CHAUS SEEKS NEW LIFE AT UPPER-MODERATE END
Byline: Anne D’Innocenzio
NEW YORK — Bernard Chaus Inc. said Tuesday it hoped to reverse its fortunes by zeroing in on the upper-moderate price zone with a new merchandising strategy that emphasizes fashion-forward looks.
The new merchandise is expected to be in department stores by June 1995.
“In this upper-moderate area, there is a huge void of fashion,” said Andrew Grossman, Chaus’s new chief executive officer, addressing about 50 stockholders at the company’s annual meeting, at the Grand Hyatt Hotel here. “We want to be current with fashion, just like the better and designer lines. We don’t want to chase it, as we had in the past, but be a leader,” he said.

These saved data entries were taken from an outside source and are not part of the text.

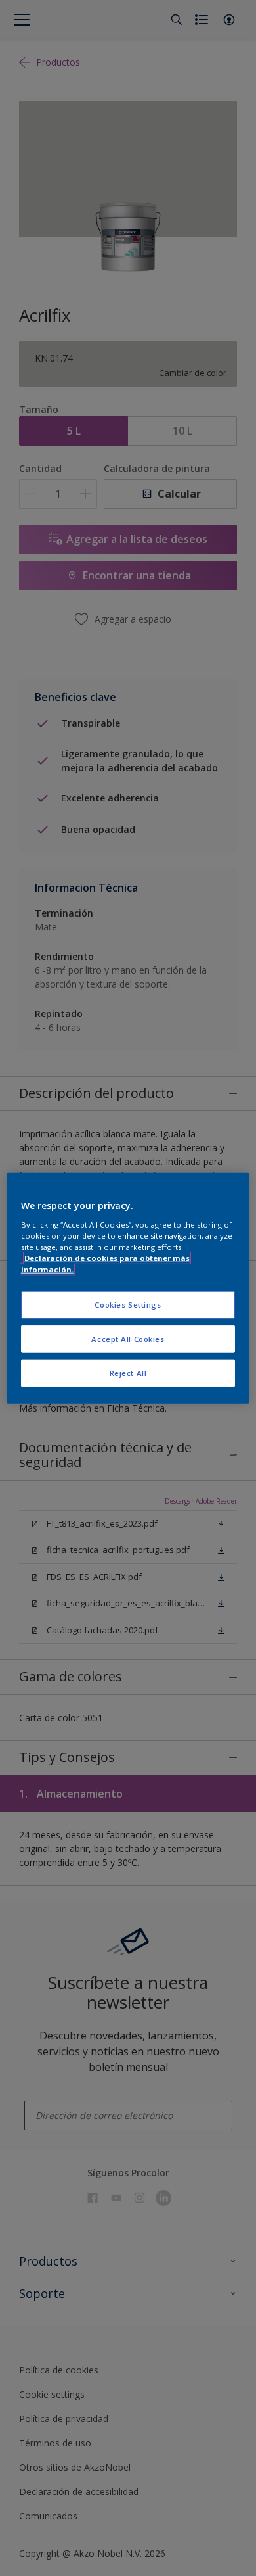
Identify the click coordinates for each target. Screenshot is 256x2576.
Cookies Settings (128, 1305)
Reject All (128, 1372)
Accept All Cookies (127, 1338)
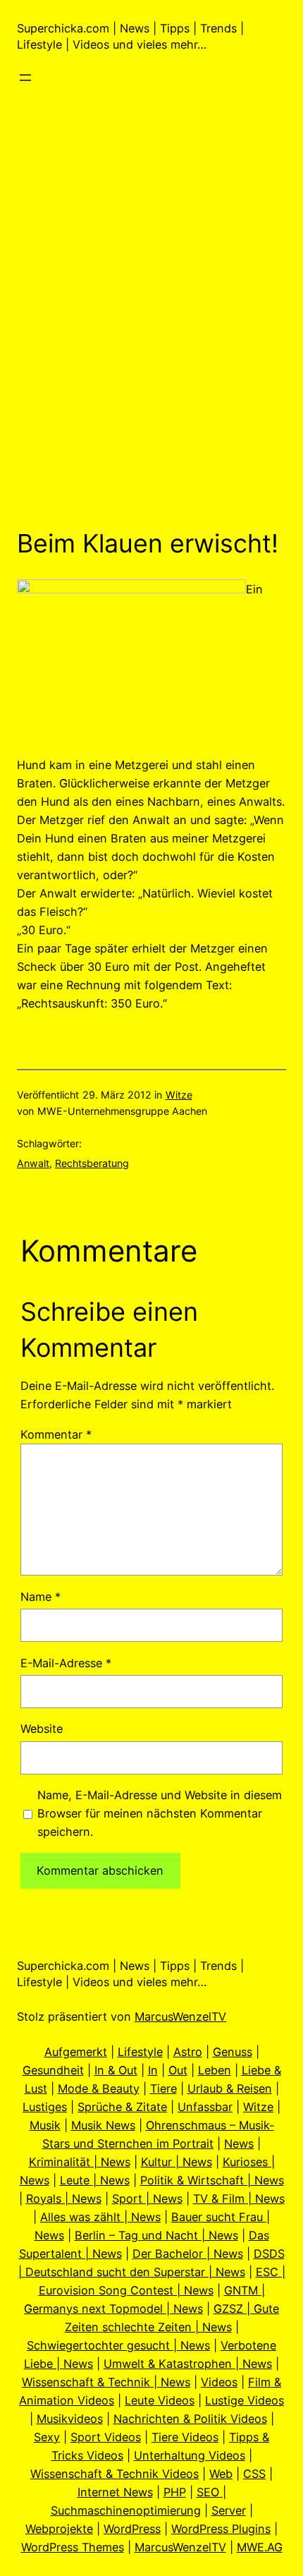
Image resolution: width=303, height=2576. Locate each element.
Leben (214, 2070)
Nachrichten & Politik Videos (190, 2419)
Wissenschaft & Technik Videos (114, 2474)
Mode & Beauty (99, 2088)
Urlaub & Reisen (229, 2088)
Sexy (47, 2437)
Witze (179, 1095)
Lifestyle (140, 2052)
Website (41, 1729)
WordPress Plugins (221, 2529)
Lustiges (45, 2107)
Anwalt (33, 1163)
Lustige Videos (244, 2400)
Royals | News (63, 2198)
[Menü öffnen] (25, 77)
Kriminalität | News (79, 2162)
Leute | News (95, 2180)
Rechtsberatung (92, 1163)
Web (221, 2474)
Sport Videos (105, 2437)
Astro (187, 2052)
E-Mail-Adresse (65, 1663)
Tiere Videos (185, 2437)
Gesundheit (53, 2070)
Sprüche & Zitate (122, 2107)
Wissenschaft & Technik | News (106, 2382)
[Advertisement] (151, 348)
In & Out (115, 2070)
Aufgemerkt (75, 2052)
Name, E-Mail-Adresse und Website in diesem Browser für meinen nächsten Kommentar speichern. (159, 1813)
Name (40, 1597)
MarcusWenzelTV (180, 2016)
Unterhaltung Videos (189, 2455)
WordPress (132, 2529)
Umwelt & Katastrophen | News (188, 2364)
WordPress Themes (72, 2547)
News (239, 2143)
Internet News (115, 2492)
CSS (254, 2474)
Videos (219, 2382)
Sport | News (147, 2198)
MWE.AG (260, 2547)
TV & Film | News (239, 2198)
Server (228, 2510)
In (153, 2070)
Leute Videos (159, 2400)
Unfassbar (205, 2107)
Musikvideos (70, 2419)
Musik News (103, 2125)
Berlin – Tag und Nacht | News (156, 2235)
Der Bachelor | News (187, 2254)
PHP (174, 2492)
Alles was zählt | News (100, 2217)
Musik (45, 2125)
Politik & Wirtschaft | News (212, 2180)
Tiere (163, 2088)
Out (177, 2070)
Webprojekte (59, 2529)
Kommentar (56, 1434)
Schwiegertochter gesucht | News (118, 2345)
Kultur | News (176, 2162)
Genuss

Chaus, which started in the upper-moderate, updated sportswear zone when it was founded in 1975, had drifted to the mid-moderate zone over the past few years because of price pressures, industry observers said. Grossman, who joined the firm on Sept. 28 from Jones Apparel Group, where he was president, said he aimed to position the Chaus lines between the better-priced area, which includes Liz Claiborne, Jones Apparel Group’s Rena Rowan for Saville and Rafaella, and the moderate-priced area, including Alfred Dunner and Norton McNaughton.
Grossman declined to talk about price points or merchandising strategy. The average wholesale price for the Chaus lines is $22 to $23, said Dick Baker, director and president of the firm. Grossman said the lines would continue to be marketed under the labels Chaus, Chaus Sport, Chaus Dress and Chaus Woman.

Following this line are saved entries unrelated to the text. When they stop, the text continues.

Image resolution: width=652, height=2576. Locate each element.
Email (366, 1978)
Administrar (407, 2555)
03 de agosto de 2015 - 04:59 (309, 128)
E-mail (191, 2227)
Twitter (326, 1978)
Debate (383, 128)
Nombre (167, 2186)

The new merchandising strategy comes after the company has reduced inventory and overhead in the past year. Josephine Chaus, the firm’s chairwoman who joined Grossman on the platform, said the firm had pared the number of employees by 30 percent worldwide, but she expected no further layoffs.
At least one Wall Street observer applauded Chaus’s move into the upper-moderate zone.
“They have been fighting and clawing in the niche that they are in, so I think they’ll have a better crack in this new zone,” said analyst Edward Johnson, director, Johnson Redbook Service.
Bernard Chaus Inc., which has been on a profit slide for the past several years, lost $8.9 million in its first quarter ended Sept. 30, against a loss of $1.7 million a year earlier, as reported. Sales declined 6 percent to $65.4 million from $69.6 million.
Grossman got a $6.2 million signing bonus on top of a $1 million base salary for joining Chaus.
Josephine Chaus has put in her own money to bolster the firm, pledging $14.4 million in September alone. The company had a $10.9 million loss in 1993 on revenues of $235.8 million.